Había esperado a que la fecha de la boda estuviera próxima, pero no quería que se hiciera demasiado grande antes de dármelo. Ay, mi hombre Marlboro… posiblemente eso fuera lo más romántico que podía haber hecho por mí. Ni en sueños podría haber imaginado un regalo mejor. Un perrito sería el puente perfecto entre mi mundo antiguo y el nuevo, un peludo recordatorio permanente de mi antigua vida en el campo de golf.

Cuando abrió las puertas correderas y encendió las enormes luces de las vigas, el corazón empezó a latirme desaforadamente. Me moría de ganas de acariciar a mi cachorrito.

—Feliz boda —me dijo con dulzura, apoyándose en la pared del establo, al tiempo que señalaba el centro del mismo con los ojos.

Los míos se ajustaron a la luz y poco a poco enfocaron lo que tenía delante.

No era un perrito.
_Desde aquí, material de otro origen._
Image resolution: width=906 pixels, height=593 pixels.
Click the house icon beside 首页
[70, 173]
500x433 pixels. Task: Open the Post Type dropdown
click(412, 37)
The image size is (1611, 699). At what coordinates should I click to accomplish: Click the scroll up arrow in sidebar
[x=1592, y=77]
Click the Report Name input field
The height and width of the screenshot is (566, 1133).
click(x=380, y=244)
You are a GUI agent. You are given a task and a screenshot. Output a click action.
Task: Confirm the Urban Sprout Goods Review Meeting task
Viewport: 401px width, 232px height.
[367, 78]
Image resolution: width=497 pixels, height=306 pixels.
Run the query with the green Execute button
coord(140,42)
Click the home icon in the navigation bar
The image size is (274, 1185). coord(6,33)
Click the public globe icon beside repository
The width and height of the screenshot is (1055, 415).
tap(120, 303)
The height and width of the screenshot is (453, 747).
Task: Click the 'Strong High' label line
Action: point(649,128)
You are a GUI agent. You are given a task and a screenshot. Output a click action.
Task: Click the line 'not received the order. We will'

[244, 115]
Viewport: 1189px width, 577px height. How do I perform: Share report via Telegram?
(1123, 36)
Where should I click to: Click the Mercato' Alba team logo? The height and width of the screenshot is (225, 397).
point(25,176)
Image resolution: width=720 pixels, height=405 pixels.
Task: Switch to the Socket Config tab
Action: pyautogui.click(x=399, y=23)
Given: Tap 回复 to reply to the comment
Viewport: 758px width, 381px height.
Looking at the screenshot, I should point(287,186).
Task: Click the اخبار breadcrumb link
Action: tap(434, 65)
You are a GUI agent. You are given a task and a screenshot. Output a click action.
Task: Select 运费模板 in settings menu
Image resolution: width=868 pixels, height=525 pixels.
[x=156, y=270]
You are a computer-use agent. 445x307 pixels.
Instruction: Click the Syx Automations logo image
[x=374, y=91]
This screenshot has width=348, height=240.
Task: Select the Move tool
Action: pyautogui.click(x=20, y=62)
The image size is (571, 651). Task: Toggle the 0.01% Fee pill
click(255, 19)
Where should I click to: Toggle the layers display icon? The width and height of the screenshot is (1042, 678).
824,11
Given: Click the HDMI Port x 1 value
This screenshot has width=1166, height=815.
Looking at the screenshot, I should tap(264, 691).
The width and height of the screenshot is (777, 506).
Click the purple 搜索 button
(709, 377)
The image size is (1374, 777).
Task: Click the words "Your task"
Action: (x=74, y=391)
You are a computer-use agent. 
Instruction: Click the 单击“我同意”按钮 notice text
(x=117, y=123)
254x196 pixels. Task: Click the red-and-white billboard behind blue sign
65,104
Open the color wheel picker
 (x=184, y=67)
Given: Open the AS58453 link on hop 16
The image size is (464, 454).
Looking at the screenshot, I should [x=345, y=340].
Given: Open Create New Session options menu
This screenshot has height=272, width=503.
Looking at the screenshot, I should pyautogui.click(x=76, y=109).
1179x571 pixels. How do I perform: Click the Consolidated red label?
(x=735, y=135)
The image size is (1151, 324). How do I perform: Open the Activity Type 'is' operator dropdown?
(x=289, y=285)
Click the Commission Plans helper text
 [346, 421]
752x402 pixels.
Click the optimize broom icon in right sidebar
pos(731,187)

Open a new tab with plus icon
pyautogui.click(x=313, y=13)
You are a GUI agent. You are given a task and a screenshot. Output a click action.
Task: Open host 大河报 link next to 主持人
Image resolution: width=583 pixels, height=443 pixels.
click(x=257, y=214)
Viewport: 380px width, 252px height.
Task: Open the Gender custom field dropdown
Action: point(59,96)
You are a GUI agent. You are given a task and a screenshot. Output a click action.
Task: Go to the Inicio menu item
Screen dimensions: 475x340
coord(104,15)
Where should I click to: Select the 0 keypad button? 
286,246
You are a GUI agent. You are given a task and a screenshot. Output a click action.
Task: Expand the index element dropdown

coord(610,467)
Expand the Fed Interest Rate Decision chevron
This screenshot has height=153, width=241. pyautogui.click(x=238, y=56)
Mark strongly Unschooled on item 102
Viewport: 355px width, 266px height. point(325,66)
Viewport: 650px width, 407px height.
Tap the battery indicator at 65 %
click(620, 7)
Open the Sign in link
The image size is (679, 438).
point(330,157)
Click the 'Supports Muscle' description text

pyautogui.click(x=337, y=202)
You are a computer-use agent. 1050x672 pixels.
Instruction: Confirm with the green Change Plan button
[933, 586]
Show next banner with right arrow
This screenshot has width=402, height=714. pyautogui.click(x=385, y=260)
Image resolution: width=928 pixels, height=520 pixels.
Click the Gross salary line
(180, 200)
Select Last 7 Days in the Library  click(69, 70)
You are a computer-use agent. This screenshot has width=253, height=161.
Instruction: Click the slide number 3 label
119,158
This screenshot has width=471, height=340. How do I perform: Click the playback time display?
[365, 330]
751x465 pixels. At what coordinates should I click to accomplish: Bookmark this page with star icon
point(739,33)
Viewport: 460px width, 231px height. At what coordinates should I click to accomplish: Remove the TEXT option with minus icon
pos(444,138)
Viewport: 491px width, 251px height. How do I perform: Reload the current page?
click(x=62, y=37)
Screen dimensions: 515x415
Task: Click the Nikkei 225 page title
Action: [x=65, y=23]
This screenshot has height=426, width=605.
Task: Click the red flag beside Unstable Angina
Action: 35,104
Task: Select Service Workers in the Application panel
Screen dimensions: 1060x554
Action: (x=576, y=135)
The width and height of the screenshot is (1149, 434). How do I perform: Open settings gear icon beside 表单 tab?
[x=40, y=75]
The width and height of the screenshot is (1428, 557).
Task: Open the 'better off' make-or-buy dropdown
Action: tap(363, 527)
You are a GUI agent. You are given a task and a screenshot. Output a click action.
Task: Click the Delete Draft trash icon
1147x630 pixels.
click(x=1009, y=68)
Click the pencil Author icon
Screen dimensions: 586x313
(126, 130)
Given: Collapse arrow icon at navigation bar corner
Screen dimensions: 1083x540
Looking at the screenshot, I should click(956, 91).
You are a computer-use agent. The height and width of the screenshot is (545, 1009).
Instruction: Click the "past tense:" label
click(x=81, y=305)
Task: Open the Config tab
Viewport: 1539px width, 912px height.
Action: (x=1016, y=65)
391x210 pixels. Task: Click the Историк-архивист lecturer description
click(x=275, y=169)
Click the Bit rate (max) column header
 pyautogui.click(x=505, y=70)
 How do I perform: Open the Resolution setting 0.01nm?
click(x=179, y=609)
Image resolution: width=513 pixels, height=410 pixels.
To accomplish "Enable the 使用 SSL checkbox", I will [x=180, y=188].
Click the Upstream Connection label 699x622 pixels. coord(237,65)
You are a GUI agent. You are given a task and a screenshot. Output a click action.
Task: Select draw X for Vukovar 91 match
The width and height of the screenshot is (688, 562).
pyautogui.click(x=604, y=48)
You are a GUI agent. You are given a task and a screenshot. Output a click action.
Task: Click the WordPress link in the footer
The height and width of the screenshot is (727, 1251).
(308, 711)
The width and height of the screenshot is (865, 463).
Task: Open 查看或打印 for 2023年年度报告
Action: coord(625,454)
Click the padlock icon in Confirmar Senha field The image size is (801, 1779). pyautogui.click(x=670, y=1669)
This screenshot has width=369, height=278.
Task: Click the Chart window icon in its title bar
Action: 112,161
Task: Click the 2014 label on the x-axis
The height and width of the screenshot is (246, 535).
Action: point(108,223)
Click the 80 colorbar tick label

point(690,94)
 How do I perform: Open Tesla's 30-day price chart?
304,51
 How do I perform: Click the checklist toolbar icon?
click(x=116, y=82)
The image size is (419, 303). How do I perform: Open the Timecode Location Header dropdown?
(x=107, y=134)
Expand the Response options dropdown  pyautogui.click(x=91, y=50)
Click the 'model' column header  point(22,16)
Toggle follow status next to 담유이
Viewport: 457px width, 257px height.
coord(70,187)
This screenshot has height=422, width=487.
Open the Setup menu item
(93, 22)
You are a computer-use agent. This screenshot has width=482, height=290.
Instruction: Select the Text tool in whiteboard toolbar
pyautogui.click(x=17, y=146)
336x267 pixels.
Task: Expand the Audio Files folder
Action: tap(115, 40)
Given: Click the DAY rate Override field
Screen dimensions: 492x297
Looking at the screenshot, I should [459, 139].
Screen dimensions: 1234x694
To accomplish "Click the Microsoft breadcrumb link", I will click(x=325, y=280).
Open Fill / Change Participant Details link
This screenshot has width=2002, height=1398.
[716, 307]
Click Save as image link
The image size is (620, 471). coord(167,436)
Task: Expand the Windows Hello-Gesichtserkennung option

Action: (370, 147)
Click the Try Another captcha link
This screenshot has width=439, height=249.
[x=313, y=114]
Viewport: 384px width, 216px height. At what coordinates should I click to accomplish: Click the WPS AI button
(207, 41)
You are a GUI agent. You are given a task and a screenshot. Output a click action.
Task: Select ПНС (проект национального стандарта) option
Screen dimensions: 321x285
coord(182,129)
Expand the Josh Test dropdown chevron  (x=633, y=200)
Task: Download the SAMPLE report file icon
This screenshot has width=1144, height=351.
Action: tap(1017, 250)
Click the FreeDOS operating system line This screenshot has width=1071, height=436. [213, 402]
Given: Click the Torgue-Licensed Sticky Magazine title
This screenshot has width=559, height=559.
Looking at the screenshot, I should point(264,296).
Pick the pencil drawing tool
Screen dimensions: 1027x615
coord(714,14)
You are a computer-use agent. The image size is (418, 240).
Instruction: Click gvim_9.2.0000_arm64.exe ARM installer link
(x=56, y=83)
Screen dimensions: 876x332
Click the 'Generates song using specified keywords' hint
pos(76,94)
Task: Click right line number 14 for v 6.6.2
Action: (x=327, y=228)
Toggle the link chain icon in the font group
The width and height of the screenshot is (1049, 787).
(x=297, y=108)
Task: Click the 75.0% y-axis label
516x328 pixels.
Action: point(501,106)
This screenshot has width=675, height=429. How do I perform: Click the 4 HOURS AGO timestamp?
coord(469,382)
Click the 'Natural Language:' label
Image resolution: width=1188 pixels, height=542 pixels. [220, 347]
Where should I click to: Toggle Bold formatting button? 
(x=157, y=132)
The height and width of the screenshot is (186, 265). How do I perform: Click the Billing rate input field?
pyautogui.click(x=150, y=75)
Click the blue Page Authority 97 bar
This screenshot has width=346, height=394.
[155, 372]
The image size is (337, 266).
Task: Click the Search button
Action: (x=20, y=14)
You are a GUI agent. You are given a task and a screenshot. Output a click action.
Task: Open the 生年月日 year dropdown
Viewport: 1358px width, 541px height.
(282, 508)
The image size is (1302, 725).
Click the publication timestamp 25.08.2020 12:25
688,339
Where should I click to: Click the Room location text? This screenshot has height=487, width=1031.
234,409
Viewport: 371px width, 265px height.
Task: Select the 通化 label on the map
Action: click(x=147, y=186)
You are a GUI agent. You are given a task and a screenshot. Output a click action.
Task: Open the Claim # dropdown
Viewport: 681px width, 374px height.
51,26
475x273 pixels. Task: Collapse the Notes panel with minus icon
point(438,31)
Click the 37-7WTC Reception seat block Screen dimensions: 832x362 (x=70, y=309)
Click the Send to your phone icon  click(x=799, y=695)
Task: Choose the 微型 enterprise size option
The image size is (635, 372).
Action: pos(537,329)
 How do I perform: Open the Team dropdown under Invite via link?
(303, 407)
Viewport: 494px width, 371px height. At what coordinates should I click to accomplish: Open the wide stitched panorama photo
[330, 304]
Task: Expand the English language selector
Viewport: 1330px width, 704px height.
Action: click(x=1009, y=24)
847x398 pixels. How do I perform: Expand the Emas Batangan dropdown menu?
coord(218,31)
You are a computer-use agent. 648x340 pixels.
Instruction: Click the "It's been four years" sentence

Tampoco era un diamante ni un caballo ni una resplandeciente pulsera de oro… no era ni siquiera una batidora. Ni tampoco un tú y yo ni una lámpara. Ante mis ojos, rodeado por balas de heno, había un cortacésped verde de John Deere nuevecito, con asiento y todo, una máquina muy grande, muy verde, muy mecánica y muy diésel.

De fondo se oía el chirrido de los grillos, literal y figuradamente. Y por enésima vez desde que nos comprometimos, la realidad del futuro al que me había apuntado pasó ante mis ojos como una exhalación. Sentí un momento de pánico al ver cómo se esfumaba la pulsera de brillantes que creía que no quería, hasta desaparecer por completo.

¿Nuestros regalos iban a ser siempre de ese tipo? ¿Acaso existía un catálogo de presentes de aniversario de boda distinto para el mundo agrícola? ¿El primer aniversario sería de papel… o de aceite de motor? ¿El segundo sería de algodón o discos con hilo de nailon para la desbrozadora?

Una cosa más para añadir a la lista de cosas a las que tendría que acostumbrarme.